Segment Start: Material provided

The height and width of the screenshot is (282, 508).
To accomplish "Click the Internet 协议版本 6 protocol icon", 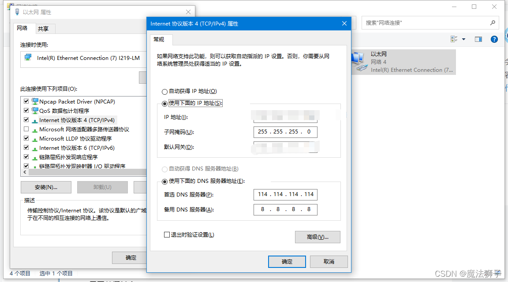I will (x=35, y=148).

Segment End: Material provided
Segment Start: Material provided

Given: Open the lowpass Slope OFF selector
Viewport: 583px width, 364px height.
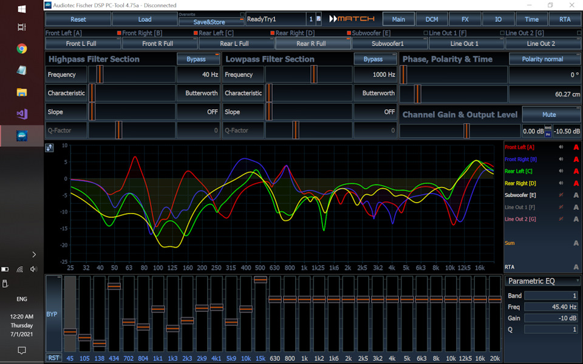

Segment End: Material provided
Segment Start: Material provided

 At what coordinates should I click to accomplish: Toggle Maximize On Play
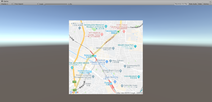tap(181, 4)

Segment End: Material provided

• _What you will do_
Copy here each line of the preceding records with "width" in it.

• _Solution_
The height and width of the screenshot is (282, 508).
Viewport: 583px width, 364px height.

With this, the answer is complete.